Judge of the Constitutional Tribunal
- Incumbent
- Assumed office 16 February 2022
- Nominated by: Andrzej Duda

Personal details
- Born: Bogdan Święczkowski 22 May 1970 (age 56) Sosnowiec, Poland
- Education: Jagiellonian University

= Bogdan Święczkowski =

Polish jurist and prosecutor (born 1970)

Bogdan Roman Święczkowski (born 22 May 1970 in Sosnowiec) is a Polish jurist, lawyer, and prosecutor. Between 2006–2007, he served as the head of the Internal Security Agency and in 2015 he was the Undersecretary of State in the Ministry of Justice. In 2016–2022, he was appointed the national prosecutor and the first deputy of the public prosecutor general.

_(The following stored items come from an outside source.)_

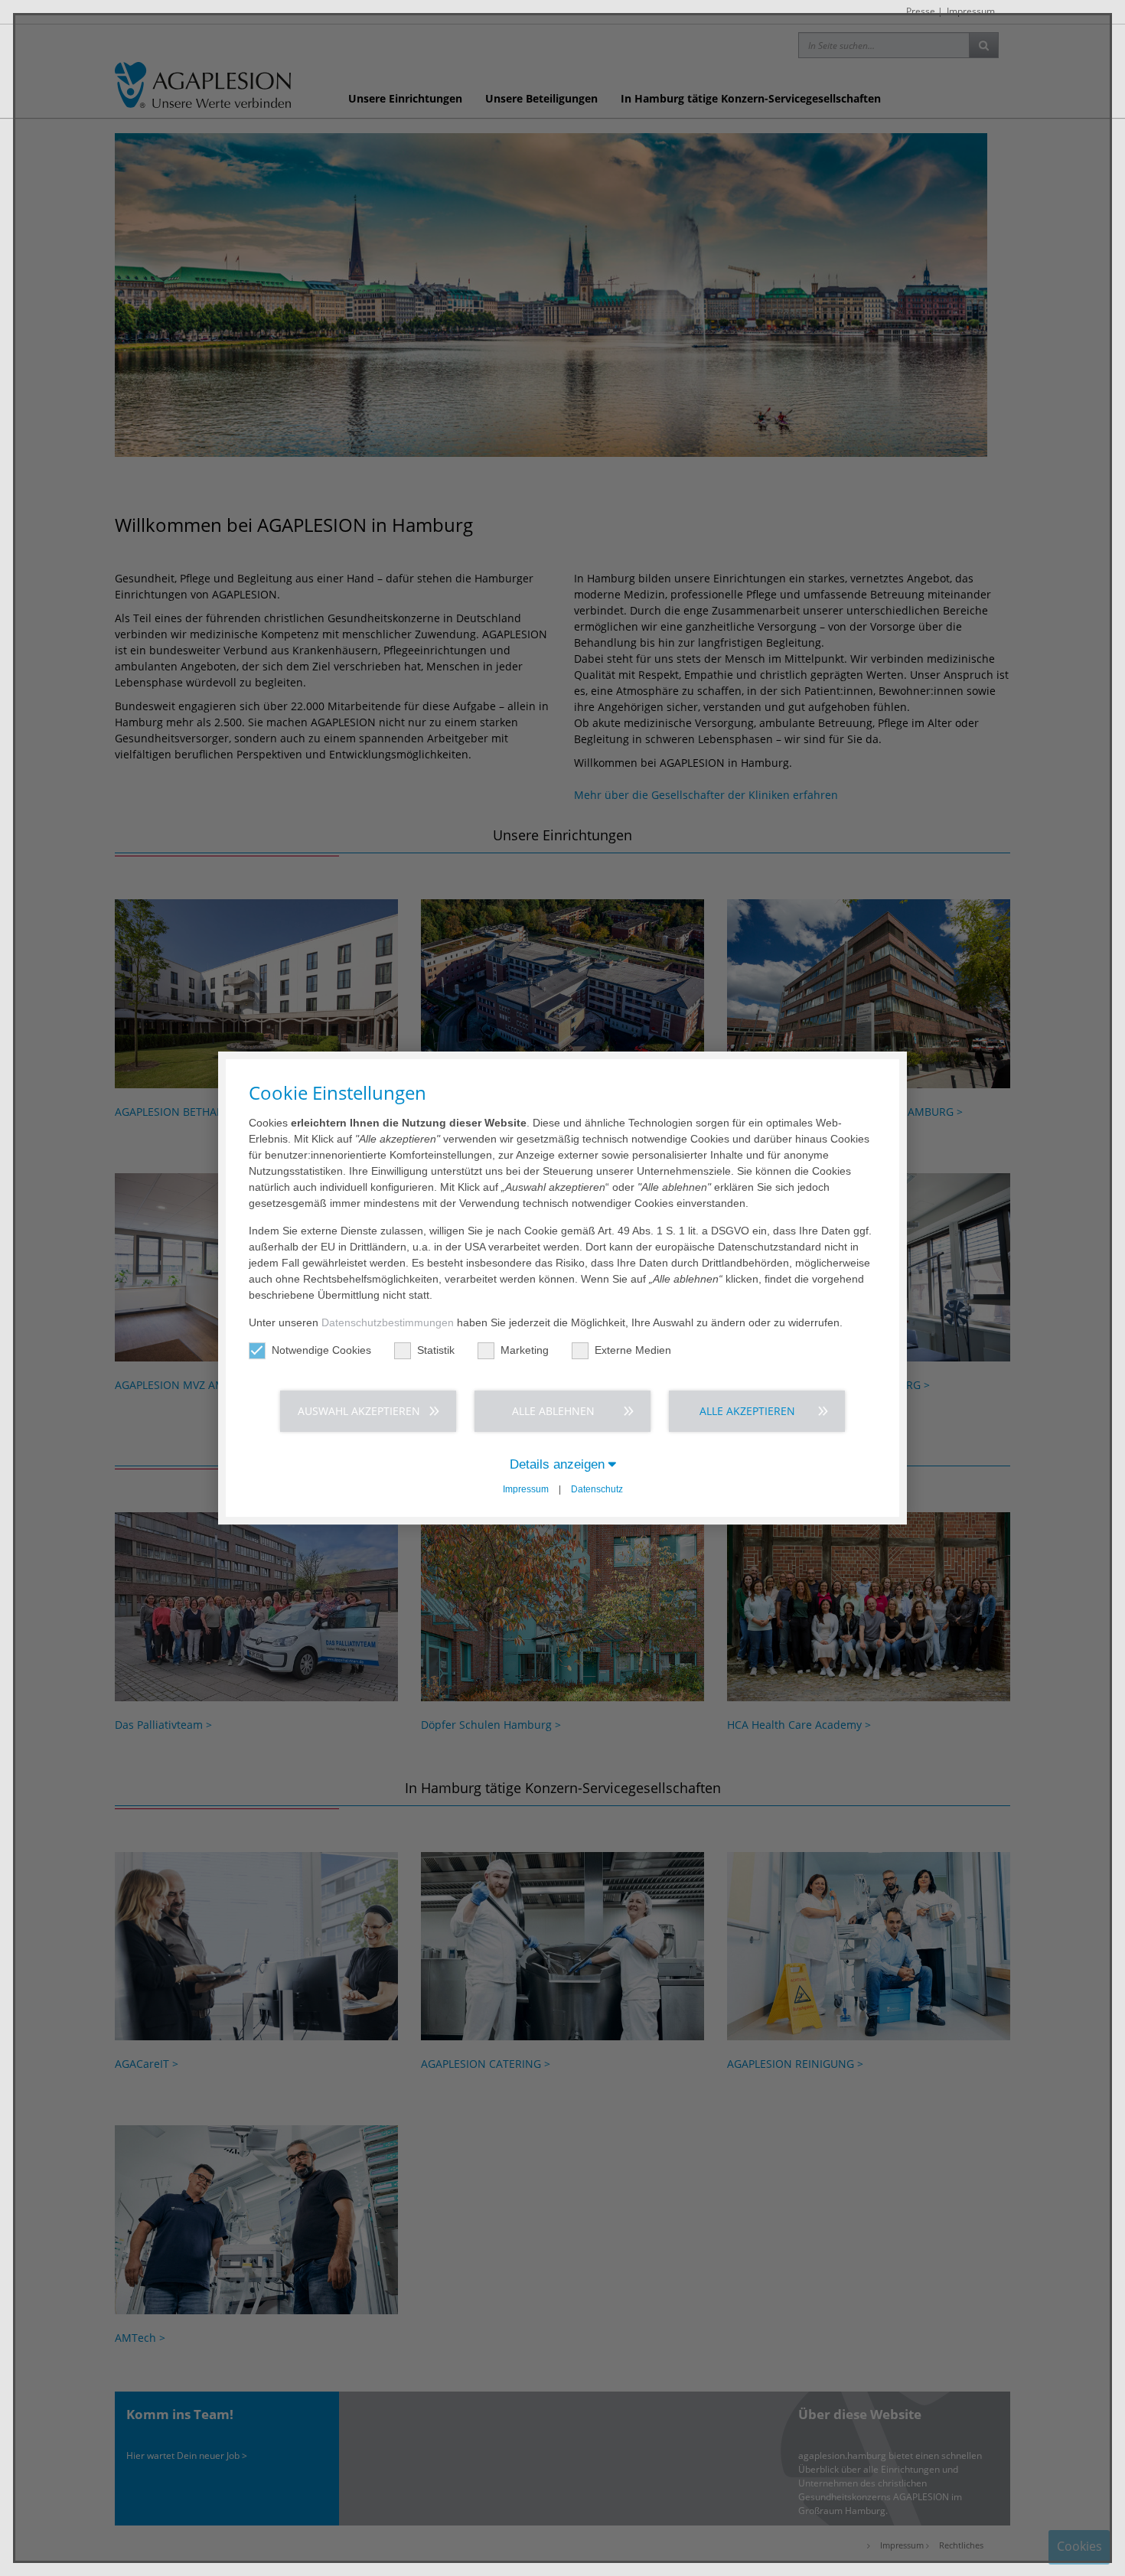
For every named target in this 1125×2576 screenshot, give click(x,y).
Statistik (436, 1350)
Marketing (525, 1350)
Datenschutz (597, 1489)
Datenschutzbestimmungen (387, 1322)
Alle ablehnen (553, 1411)
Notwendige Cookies (321, 1350)
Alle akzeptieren (747, 1411)
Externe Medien (633, 1350)
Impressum (526, 1489)
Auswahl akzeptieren (359, 1411)
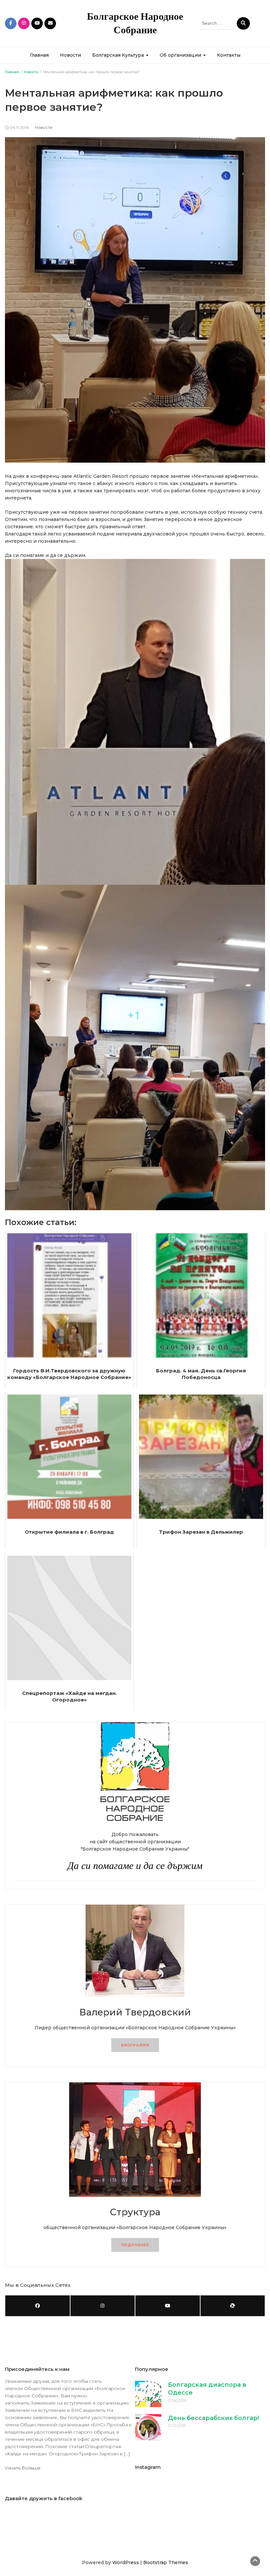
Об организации (181, 55)
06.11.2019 (19, 127)
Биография (135, 2045)
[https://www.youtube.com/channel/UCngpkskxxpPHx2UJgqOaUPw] (167, 2305)
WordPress (125, 2562)
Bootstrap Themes (165, 2562)
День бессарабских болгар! (213, 2418)
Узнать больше (22, 2468)
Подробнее (135, 2245)
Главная (39, 55)
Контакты (228, 55)
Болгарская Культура (118, 55)
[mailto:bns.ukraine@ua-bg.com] (233, 2305)
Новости (70, 55)
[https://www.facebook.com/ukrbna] (37, 2305)
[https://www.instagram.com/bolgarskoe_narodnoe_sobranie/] (102, 2305)
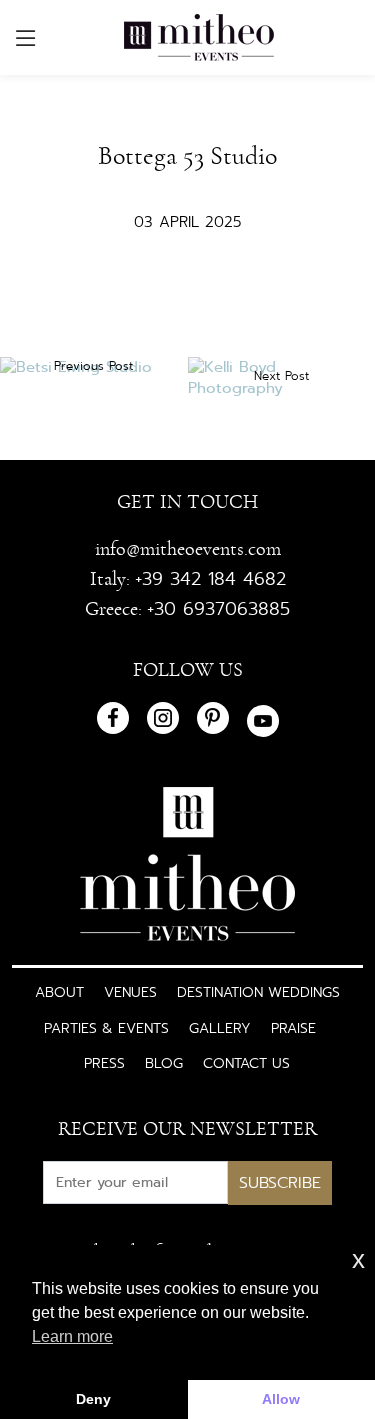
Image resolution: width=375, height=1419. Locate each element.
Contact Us (246, 1063)
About (59, 992)
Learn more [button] (72, 1336)
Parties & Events (106, 1028)
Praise (293, 1028)
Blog (164, 1063)
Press (104, 1063)
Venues (130, 992)
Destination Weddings (258, 992)
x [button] (358, 1259)
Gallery (220, 1028)
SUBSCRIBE (280, 1182)
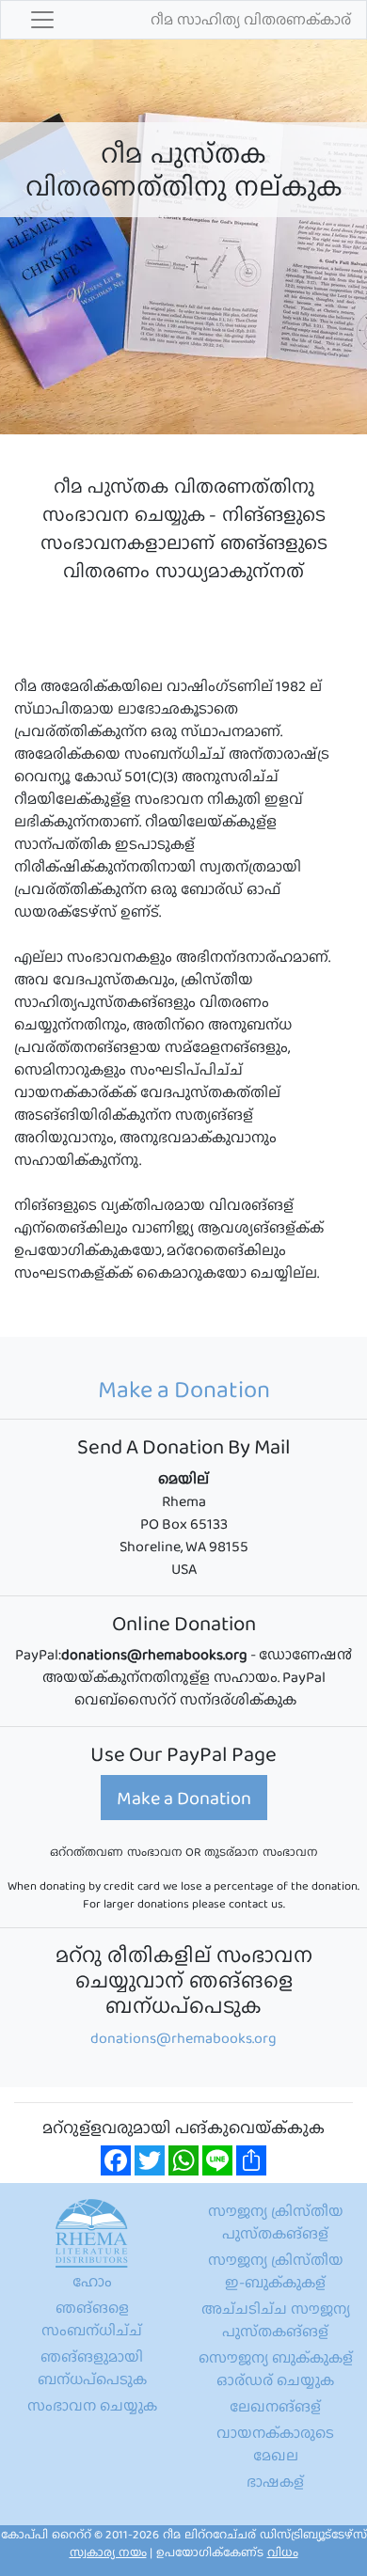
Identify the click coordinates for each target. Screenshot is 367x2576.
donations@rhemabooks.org (183, 2038)
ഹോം (92, 2281)
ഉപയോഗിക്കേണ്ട (227, 2552)
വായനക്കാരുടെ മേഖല (275, 2444)
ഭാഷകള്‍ (275, 2481)
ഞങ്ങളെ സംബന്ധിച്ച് (91, 2319)
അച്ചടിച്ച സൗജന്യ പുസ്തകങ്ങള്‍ (275, 2320)
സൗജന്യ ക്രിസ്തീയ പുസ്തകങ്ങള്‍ (275, 2222)
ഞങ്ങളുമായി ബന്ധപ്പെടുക (92, 2368)
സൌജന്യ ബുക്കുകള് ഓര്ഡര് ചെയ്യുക (276, 2369)
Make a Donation (184, 1797)
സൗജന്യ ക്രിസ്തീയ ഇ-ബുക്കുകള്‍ (275, 2271)
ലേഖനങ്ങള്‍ (275, 2406)
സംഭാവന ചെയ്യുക (92, 2405)
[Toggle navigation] (42, 20)
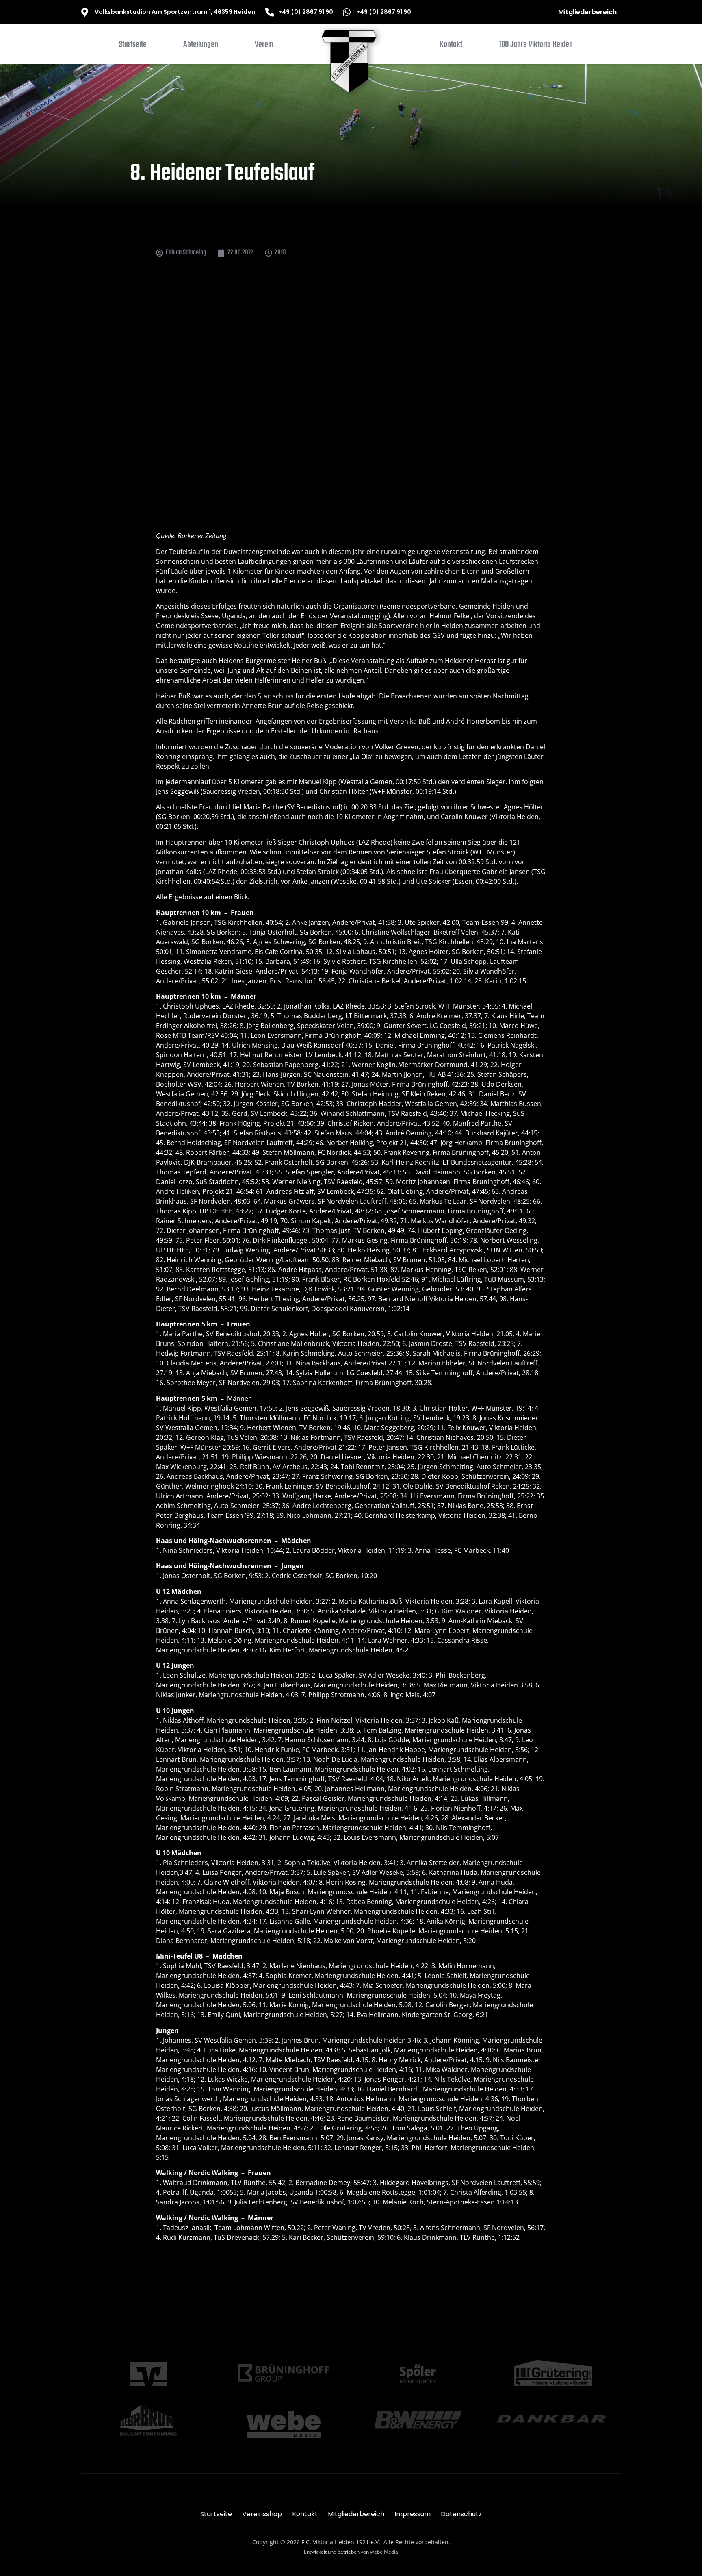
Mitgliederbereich (587, 12)
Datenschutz (461, 2514)
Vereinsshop (262, 2514)
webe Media (384, 2551)
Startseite (216, 2514)
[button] (200, 46)
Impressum (412, 2514)
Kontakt (305, 2514)
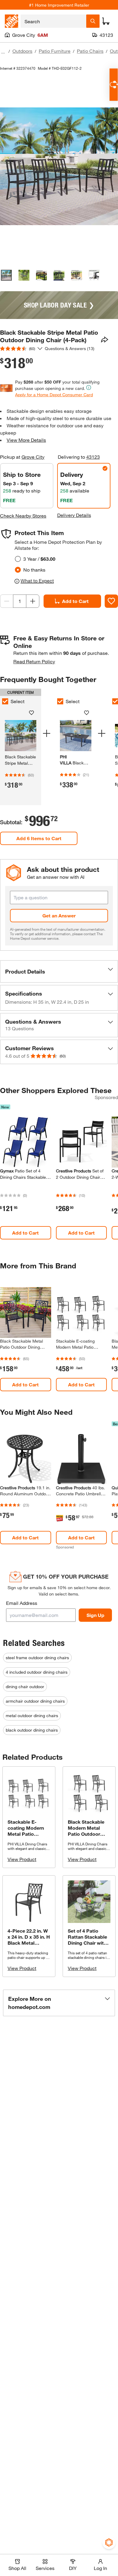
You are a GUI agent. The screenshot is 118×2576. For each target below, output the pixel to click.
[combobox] (53, 21)
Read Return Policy (34, 661)
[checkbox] (60, 701)
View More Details (26, 440)
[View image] (6, 275)
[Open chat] (114, 85)
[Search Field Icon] (93, 21)
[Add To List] (111, 601)
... (3, 51)
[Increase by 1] (32, 601)
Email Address (21, 1603)
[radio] (17, 558)
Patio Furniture (54, 51)
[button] (59, 971)
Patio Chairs (90, 51)
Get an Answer (59, 915)
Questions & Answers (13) (69, 348)
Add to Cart (75, 601)
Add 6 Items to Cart (38, 838)
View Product (22, 1859)
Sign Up (95, 1615)
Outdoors (22, 51)
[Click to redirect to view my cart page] (106, 21)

In February 2022, he was appointed a judge of the Constitutional Tribunal. He has served as the Tribunal's President since December 2024.

== Biography ==
In 1994, he graduated from the Faculty of Law of the Jagiellonian University, and then he completed a prosecutor's apprenticeship at the District Prosecutor's Office in Tychy. After completing his apprenticeship in 1996, he worked at the District Prosecutor's Office in Sosnowiec as: assessor and (since 1998) prosecutor. Between 2001–2005 he was a prosecutor of the District Prosecutor's Office in Katowice.

From 2003–2005 he served in the Division VI for Combating Organized Crime. In November 2005, he started working in the National Public Prosecutor's Office, where he was the deputy director and director of the Organized Crime Office, supervising and coordinating the most serious investigations concerning organized crime groups and crimes of a financial and economic nature.

On September 13, 2006, he was appointed acting head of the Internal Security Agency, and on October 19, 2006, head of the Internal Security Agency. He was dismissed from this function on November 2, 2007. Restored to the position of a public prosecutor of the National Public Prosecutor's Office, he retired with the liquidation of this unit and the establishment of the General Public Prosecutor's Office.

In the 2010 local government elections, as a non-party member, he was elected a councilor of the Silesian voivodship sejmik from the Law and Justice list. In the parliamentary elections in 2011, he became the leader of the PiS list to the Sejm in the Wałbrzych constituency, he obtained a parliamentary seat, receiving 17 109 votes. After the elections, Bogdan Święczkowski refused to resign from the function of a retired prosecutor, therefore the Speaker of the Sejm, Grzegorz Schetyna, terminated his parliamentary mandate, considering that the law prohibits combining these two functions. Bogdan Święczkowski appealed against this decision to the Supreme Court, which dismissed the appeal. On November 14, 2011, the Sejmik of the Silesian Voivodeship expired his mandate as a councilor of this chamber. In January 2012, his complaint against this decision was rejected by the Provincial Administrative Court in Gliwice. In the same year, Bogdan Święczkowski supported the creation of United Poland.

On November 24, 2015, he was appointed Undersecretary of State in the Ministry of Justice. On 7 March 2016, he was appointed to the position of the national prosecutor and the first deputy prosecutor general.

In 2019, he took the position of the chairman of the Scientific Council established by the Minister of Justice of the Institute of Economic and Financial Expertise in Łódź.

On January 26, 2022, he was nominated as a judge of the Constitutional Tribunal. On February 8, 2022 the Sejm elected him as Judge. On February 16, 2022, he took the oath before the President of the Republic of Poland Andrzej Duda.